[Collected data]
=-=-=

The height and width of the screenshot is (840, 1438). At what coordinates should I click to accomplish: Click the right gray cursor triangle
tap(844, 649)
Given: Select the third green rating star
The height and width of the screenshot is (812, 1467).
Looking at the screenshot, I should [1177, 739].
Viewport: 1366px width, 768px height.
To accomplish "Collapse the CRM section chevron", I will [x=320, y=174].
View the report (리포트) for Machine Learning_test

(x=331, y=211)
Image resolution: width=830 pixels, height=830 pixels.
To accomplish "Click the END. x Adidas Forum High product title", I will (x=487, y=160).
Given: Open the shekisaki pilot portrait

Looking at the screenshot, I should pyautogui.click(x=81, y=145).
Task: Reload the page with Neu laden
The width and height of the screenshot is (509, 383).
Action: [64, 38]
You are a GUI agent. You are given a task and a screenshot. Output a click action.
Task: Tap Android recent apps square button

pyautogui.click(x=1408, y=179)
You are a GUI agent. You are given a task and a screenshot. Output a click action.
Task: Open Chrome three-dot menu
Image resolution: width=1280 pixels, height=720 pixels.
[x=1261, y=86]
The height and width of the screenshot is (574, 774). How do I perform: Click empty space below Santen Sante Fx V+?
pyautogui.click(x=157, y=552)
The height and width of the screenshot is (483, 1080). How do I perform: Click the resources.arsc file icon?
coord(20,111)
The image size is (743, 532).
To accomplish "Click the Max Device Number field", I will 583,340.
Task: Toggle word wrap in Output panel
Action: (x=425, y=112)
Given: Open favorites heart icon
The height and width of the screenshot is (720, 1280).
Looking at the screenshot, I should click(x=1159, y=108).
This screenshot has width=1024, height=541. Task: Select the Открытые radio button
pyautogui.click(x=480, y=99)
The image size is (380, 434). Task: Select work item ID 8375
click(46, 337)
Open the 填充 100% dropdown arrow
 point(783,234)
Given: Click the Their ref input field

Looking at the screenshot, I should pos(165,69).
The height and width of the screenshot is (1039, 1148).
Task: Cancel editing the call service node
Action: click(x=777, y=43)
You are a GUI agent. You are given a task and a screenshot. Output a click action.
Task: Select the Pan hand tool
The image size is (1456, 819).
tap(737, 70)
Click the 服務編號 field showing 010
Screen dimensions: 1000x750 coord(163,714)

=-=-=

EXERCISE REQUIREMENTS: Your answer must consist only of the lines from the one containing "The image size is (1456, 819)." through the last line of the data above, both included, exactly as written.

WRITTEN SOLUTION:
The image size is (1456, 819).
tap(737, 70)
Click the 服務編號 field showing 010
Screen dimensions: 1000x750 coord(163,714)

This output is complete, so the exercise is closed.